D. W. Griffith, 1916, presenta una nueva tendencia en montaje alternado. Cuatro historias paralelas que se narran, entrelazadas por la imagen de una mujer que mece una cuna. La segunda es la de la pasión y muerte de Jesucristo y tuvo que aplicar varios cortes y retoques, para calmar las iras de una asociación hebraica, ya que en la versión original eran judíos quienes clavaban a Jesús en la cruz.

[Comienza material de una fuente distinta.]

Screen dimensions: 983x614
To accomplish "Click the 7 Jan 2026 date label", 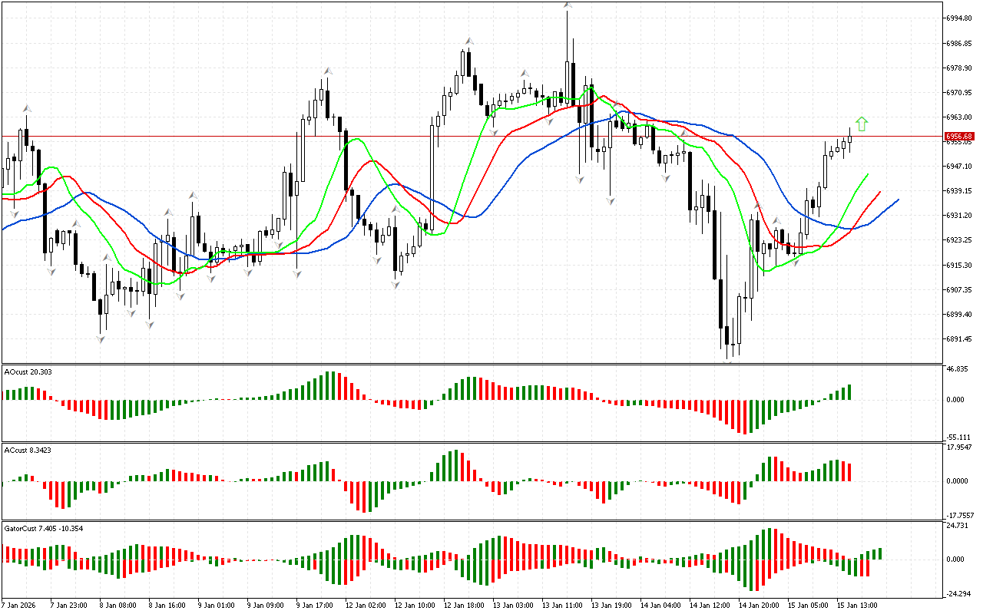I will 20,605.
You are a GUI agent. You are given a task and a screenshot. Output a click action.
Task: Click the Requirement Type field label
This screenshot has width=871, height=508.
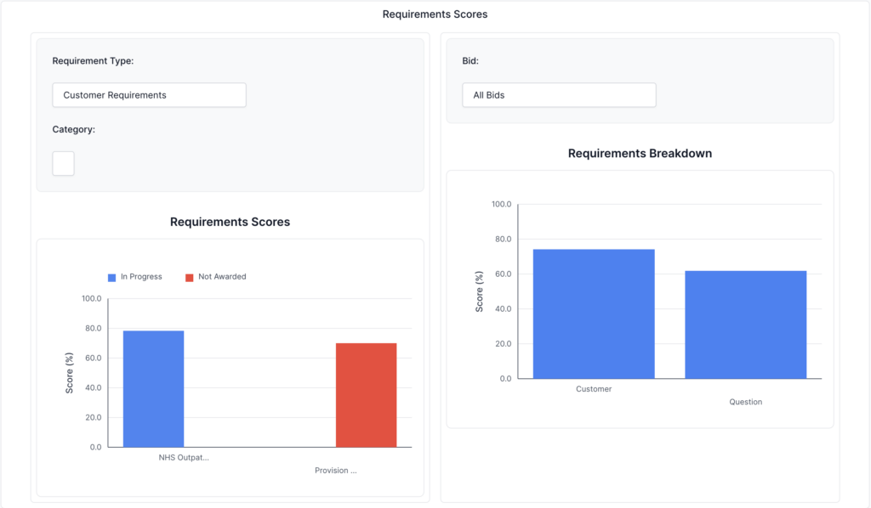[x=93, y=61]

Lo cierto es que a partir de la explosión del cine, Jesús entra como mercancía en la nueva industria de la comunicación de masas y en la época de esplendor de Hollywood se realizan superproducciones como la de Rey de reyes deNicholas Ray en 1961 y La historia más grande jamás contada de George Stevens en 1965.
En contraste con la espectacularidad de estas producciones estadounidenses, Pier Paolo Pasolini rodó en 1964 El Evangelio según San Mateo, en blanco y negro, y con una escrupulosa fidelidad al texto del evangelio en el que se basa.
Diez años más tarde, Pasolini filma El Mesías, su última película.
En la En 1977, el italiano Franco Zeffirelli produjo una ambiciosa película para cine y de televisión sobre la vida de Jesús, titulada Jesús de Nazaret y es quizás, una de las más logradas, la menos mitificada, la más vista y una de las más recurrentes en Semana Santa. En esta versión, Jesús de Nazaret es encarnado por el actor británico Robert Powell.
En 2004 Mel Gibson dirigió y produjo La Pasión de Cristo, protagonizada por James Caviezel. La comunidad judía expresó su inconformidad alegando que la película era antisemita. La película fue proyectada al papa Juan Pablo II. En general es ampliamente aceptada por la comunidad católica.
El personaje de Jesús ha sido tratado en el cine desde muy variados ángulos.
No faltan, por ejemplo, aproximaciones paródicas a la figura del iniciador del cristianismo, como La vida de Brian (Terry Jones, 1979)
Musicales, como la célebre Jesucristo Superstar (Norman Jewison, 1973),
e incluso filmes de animación, como The Miracle Maker (Derek W. Hayes y Stanislav Sokolov, 2000)
y otras interpretaciones como en Matrix donde el personaje “Neo” hace las veces de un cristo, virtual y cibernético, que entra y sale de un mundo real a otro que podríamos llamarlo como de la conciencia colectiva conectada por la matrix.